Creating a function using LLVM IRBuilder

Tips:

Code snippets are shown in one of three ways throughout this environment:

Code that looks like this is sample code snippets that is usually part of an explanation.
Code that appears in box like the one below can be clicked on and it will automatically be typed in to the appropriate terminal window:
```
vim readme.txt
```
Code appearing in windows like the one below is code that you should type in yourself. Usually there will be a unique ID or other bit your need to enter which we cannot supply. Items appearing in <> are the pieces you should substitute based on the instructions.
```
Add your name here - <name>
```

1. Overview

The goal of this tutorial is to learn how to use IRBuilder to create various LLVM IR objects.
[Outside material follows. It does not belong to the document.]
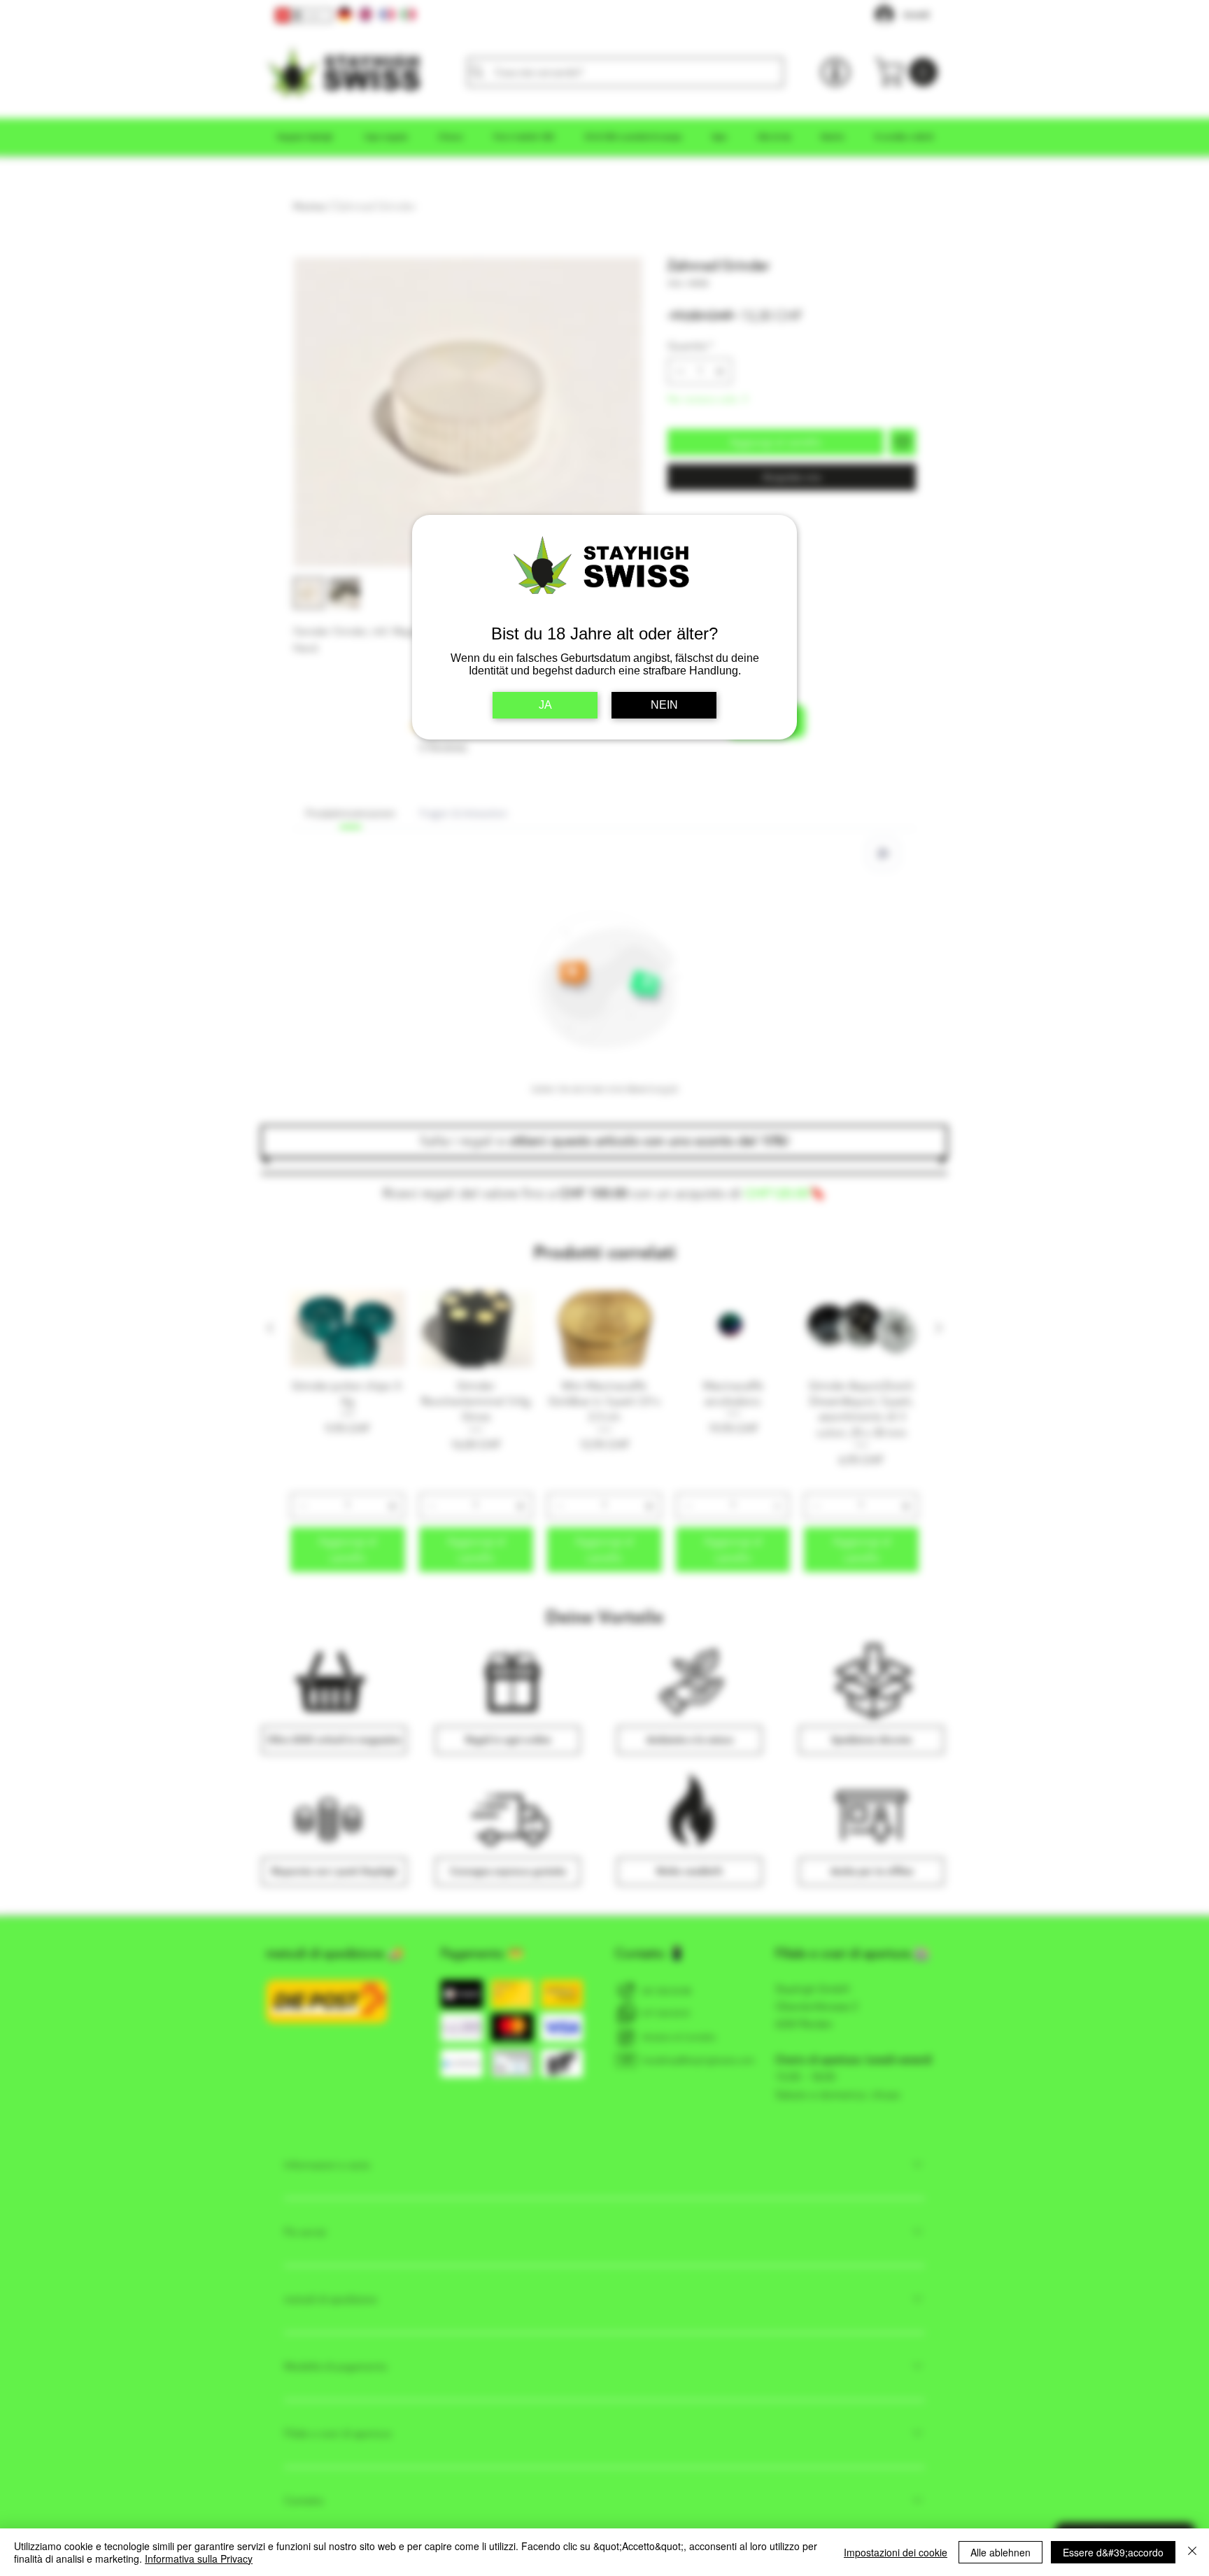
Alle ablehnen (1000, 2552)
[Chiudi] (1192, 2552)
We assume you have already taken the previous more fundamental tutorials:

2. Test Clang/LLVM

Clang/LLVM has already been installed in the the docker-based online terminal on the right panel.

To test clang, try the following command line:

clang --version

You should see the version information after the commands above.

3. Obtain Example Source Files

git clone https://github.com/freeCompilerCamp/code-for-llvm-tutorials.git
cd code-for-llvm-tutorials/first-function
ls

This git repository contains:

mul_add.c: an example program showing a function to be built,
tut1.cpp: the LLVM source file to build LLVM IR for the function,
makefile: makefile with targets to dump LLVM IR and build the program.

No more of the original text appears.